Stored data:
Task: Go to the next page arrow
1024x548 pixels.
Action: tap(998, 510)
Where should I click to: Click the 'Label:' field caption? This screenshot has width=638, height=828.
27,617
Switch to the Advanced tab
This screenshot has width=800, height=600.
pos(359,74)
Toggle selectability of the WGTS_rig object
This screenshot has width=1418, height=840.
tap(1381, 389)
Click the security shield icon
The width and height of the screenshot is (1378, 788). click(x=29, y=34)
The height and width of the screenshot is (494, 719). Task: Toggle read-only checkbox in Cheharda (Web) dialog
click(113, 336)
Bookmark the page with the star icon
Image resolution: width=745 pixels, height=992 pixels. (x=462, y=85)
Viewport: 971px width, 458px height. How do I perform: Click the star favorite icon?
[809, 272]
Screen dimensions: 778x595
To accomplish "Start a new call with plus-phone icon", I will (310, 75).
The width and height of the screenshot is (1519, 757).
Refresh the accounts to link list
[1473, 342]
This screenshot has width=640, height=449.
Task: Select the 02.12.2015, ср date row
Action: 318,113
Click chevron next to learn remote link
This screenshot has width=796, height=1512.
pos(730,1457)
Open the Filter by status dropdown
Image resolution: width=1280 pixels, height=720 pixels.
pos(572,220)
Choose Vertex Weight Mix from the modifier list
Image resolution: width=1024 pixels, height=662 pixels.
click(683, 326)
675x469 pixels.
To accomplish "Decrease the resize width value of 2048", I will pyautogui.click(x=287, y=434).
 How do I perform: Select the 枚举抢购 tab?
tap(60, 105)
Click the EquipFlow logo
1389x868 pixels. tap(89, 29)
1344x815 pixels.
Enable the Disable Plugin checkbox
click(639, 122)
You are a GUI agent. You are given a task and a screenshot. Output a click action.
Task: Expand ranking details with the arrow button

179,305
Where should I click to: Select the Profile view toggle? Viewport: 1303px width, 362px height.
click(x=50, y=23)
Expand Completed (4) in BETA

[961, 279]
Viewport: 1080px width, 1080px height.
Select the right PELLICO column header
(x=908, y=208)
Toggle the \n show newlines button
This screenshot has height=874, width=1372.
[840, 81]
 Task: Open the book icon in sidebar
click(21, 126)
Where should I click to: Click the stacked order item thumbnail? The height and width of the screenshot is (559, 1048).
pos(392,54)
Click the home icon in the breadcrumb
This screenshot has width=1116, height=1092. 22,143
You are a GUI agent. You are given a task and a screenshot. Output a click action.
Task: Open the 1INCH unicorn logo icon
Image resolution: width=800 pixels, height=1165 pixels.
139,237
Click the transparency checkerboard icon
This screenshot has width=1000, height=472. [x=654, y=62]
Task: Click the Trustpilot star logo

→ Task to complete: Copy every line above that holds the word "will".

→ Task answer:
To accomplish "Start a new call with plus-phone icon", I will (310, 75).
To accomplish "Decrease the resize width value of 2048", I will pyautogui.click(x=287, y=434).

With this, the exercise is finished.